Extracted text:

"""

I see that your example comes from an Indian publication, Frengly. It seems to me to be eminently possible that "request for" is standard in Indian English: we quite often come across similar differences between Indian English and AmE/BrE. 

I wonder if you have heard it in London from Indian English speakers?


----------



## boozer

In full honesty, guys, I have also heard and seen "to request for" millions of times. But that is because I once worked for 5 years with Indians. And the ones I worked with used it continuously and without moderation.  So I've looked it up in dictionaries time and again (never brought myself to like it). And that is why it struck me as odd that it should be suggested as an option here.

And yes, it has always sounded to me like a mix-up between "ask for" and "request"...

"""

Task requirements:
Carry on the forum discussion of "request for" in Indian English, picking up after its last sentence.

Dataset:
"""

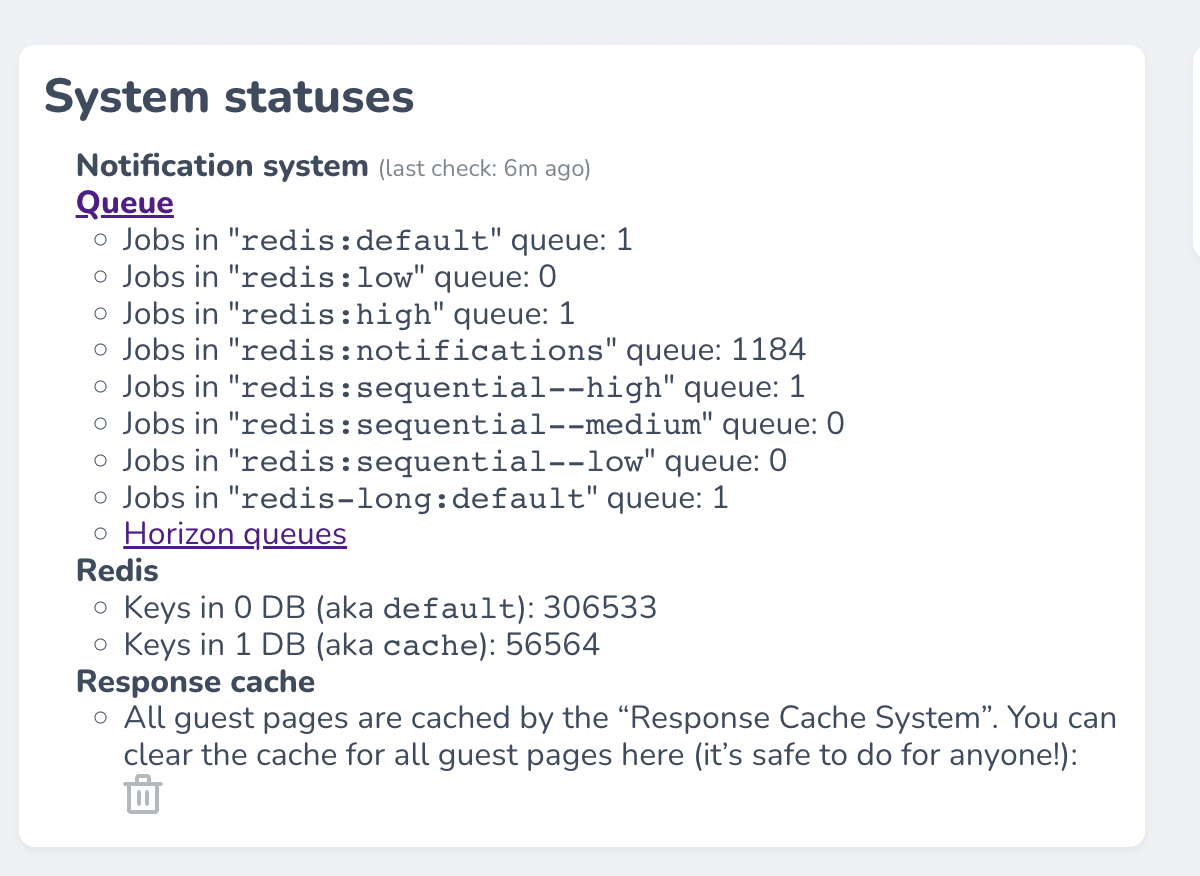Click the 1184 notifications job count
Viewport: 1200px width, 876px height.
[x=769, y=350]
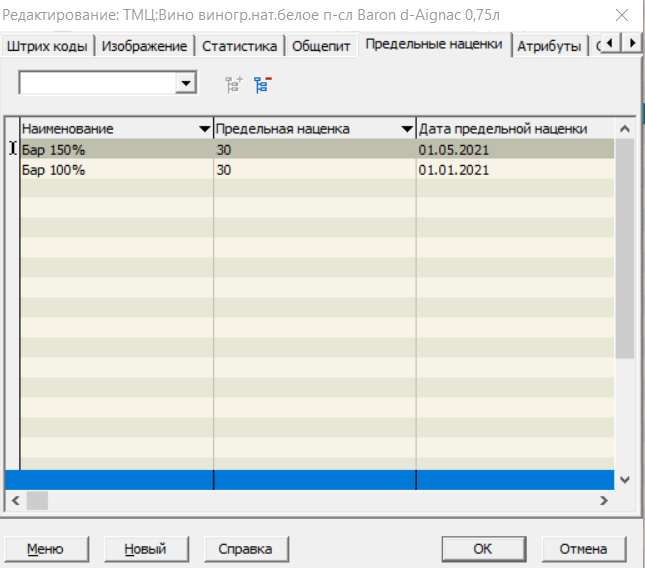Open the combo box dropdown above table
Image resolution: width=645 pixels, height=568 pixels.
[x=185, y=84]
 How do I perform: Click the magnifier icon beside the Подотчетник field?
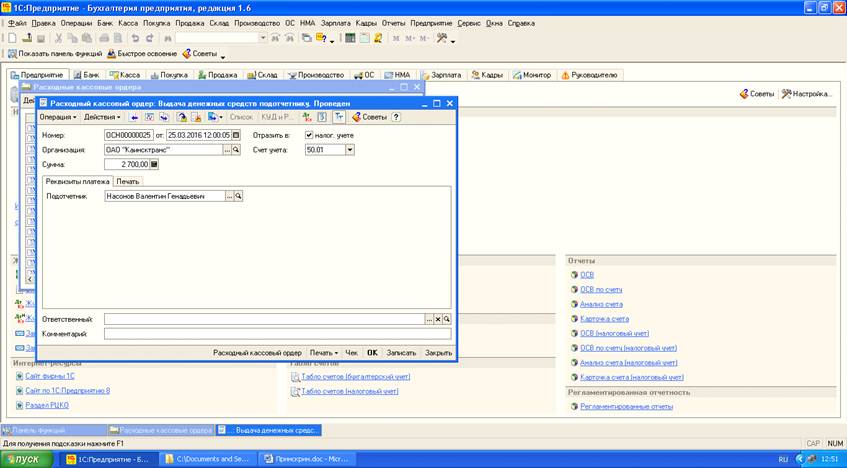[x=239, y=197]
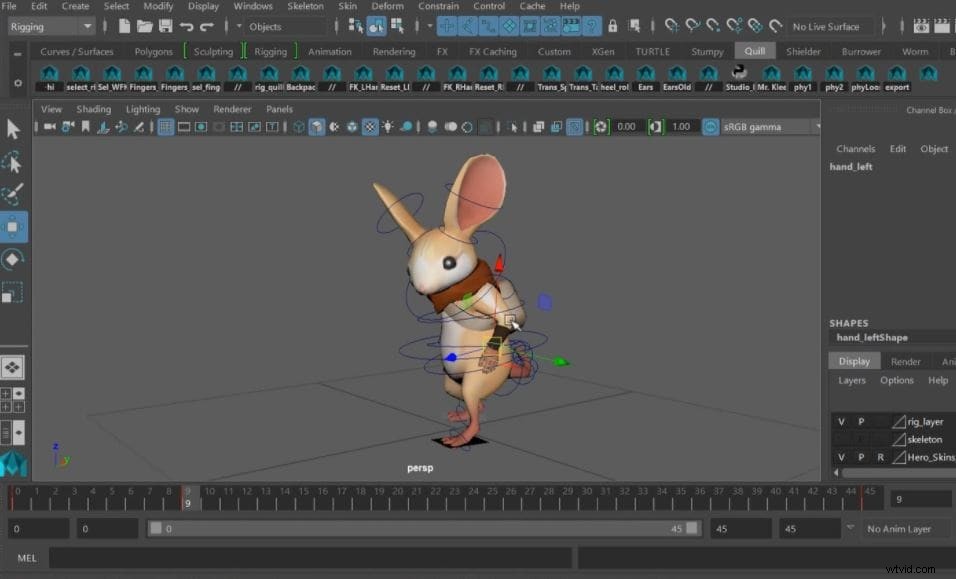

"""

Solved problem:
PS. And yes, Loob, I totally agree


----------



## ewie

Just dropping by to add my name to the pile: I have _never in all my born years_ heard someone say 'request for'.  Mind you, I've never lived in London ... or India ... or amongst Indians in London.

Incidentally, *both* the examples from the COCA that Panjo gave _[post #21]_ sound to me like what Tim _[# 24] _calls "people trying to sound "posher" than they are, but making errors in the process": _We received Coca-Cola for lunch and dinner?_  Do me a favour.


----------



## Elle Paris

AskLang said:


> So, it should be 'make for' and not 'request for'?


Make a request for something
request something
ask for something


----------



## panjandrum

I've been looking for support for the Indian English theory, starting close to home.

WordReference EO forum
"I requested for approval"
A native Tamil-speaker asking about this structure.
Request [for] a room
A member from India asking about "I requested (for) a room..."

Google News
Patnaik has sought Prime Minister’s intervention and requested for  allocating the 100-million tonne Piplimal coal mines to Aditya Birla  firm Hindalco's Hirakud project.
New Delhi TV

Roger Lamb, general manager of JT International Philippines Inc., in his  letter to Mandanas, also requested for more time to submit their  company’s position paper to the committee on ways and means.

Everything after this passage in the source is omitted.